Irrefrenable violencia

“La violencia llegó para quedarse”, pudiera decirse después de lo acontecido en los últimos quince días. Por ejemplo, damas agredidas por la Guardia Nacional, en Valencia; marcha opositora en La Guaira agredida por turbas chavistas; pacífica concentración opositora en Chuao disuelta violentamente a punta de perdigones y gases lacrimógenas por la Guardia Nacional; agresión chavista a dirigente calificado de Proyecto Venezuela en acto efectuado en la Plaza Bolívar de Caracas en homenaje al Libertador; agresión por horda chavista a equipo periodístico de Globovisión en las inmediaciones de la sede de la Vicepresidencia de la República, son algunos de los tantos sucesos violentos que registra la crónica política de los diferentes medios de comunicación, a lo cual habría que añadir la persistente postura del jefe del Estado de calificar a los órganos de comunicación colectiva con los peores epítetos (ahora todos son “basura”).

Bajo esa realidad es difícil, por no decir imposible, que prospere cualquier intento de diálogo efectivo entre oficialismo y oposición como lo pretende la misión internacional que ya ha visitado el país en más de una ocasión, la cual aspira, según trascendidos, a contar con una sede temporal que facilite los contactos entre unos y otros actores. Pero ese buen propósito luce cada vez más distante y remoto.

Los sectores de oposición, en particular los agrupados en la Coordinadora Democrática, estiman con razón que es inútil todo esfuerzo en favor de un acuerdo político con el oficialismo mientras la violencia no sea eliminada. Por ello, en la sociedad civil y en la política y, por supuesto, en la militar, se le presta tanta atención a hechos como los que se mencionan al comienzo de este comentario los cuales, entre otros aspectos, demuestran que no existe dentro del gobierno ni dentro de las organizaciones políticas que lo apoyan, la voluntad expresa de superar la profunda crisis de gobernabilidad que padece Venezuela.

Entretanto el régimen avanza en su proyecto autoritario pretendiendo engañar a la población con una supuesta “revolución bolivariana” que, en los años corridos de 1999 a la fecha (mandato presidencial de Hugo Chávez Frías), presenta como obra sobresaliente de gobierno un indiscutido e indisimulado aumento de los niveles de pobreza, a lo cual debe agregarse, entre otros “logros”, la creciente corrupción que se ha enseñoreado de la administración, elevada a límites insospechados que le han ganado al país la indeseable posición de contarse entre alguno de los más corruptos (Transparencia dixit).

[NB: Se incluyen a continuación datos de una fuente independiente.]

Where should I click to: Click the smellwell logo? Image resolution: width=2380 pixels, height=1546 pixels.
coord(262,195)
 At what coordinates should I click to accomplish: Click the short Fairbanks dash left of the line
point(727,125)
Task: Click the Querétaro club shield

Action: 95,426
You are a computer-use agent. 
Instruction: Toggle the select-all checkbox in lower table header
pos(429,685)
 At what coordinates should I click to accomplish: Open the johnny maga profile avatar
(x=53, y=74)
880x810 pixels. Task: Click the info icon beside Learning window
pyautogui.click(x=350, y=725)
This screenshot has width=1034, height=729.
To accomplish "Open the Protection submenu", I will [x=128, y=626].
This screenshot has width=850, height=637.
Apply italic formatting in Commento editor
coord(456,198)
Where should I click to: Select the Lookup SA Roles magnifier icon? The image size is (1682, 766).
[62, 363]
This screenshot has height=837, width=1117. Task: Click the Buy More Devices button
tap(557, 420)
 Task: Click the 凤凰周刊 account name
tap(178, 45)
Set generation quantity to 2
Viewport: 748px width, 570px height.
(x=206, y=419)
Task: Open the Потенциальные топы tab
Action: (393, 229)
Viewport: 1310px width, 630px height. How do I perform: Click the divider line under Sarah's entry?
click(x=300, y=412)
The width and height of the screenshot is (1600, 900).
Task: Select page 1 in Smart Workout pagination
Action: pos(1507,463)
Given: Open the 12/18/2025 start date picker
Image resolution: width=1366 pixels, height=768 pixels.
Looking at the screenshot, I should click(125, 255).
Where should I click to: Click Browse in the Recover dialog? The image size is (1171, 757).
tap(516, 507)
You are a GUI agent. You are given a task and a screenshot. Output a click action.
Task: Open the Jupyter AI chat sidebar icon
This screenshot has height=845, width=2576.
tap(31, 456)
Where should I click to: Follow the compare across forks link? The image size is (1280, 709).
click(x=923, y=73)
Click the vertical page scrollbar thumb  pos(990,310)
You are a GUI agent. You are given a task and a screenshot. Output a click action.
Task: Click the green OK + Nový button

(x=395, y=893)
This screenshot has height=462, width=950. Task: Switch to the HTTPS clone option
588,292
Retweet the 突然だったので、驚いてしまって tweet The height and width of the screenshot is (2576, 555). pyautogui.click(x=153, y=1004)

No es pesimismo enfermizo el motivo por el cual densos sectores de la población manifiestan su desgano e indiferencia frente a las propuestas de resolver la crisis que nos agobia a través de recursos institucionales como los establecidos en la Constitución de la República Bolivariana. Lo que pasa es que al oficialismo no se le cree y mucho menos al primer mandatario a quien no se le puede negar que se ha revelado como un artífice del doble discurso, facultad despreciable en el ejercicio del gobierno y que en nada contribuye a la sensatez y seriedad con la cual deben manejarse los asuntos de Estado. En ese terreno, el presidente de la República no es, de ninguna manera, el ejemplo a seguir.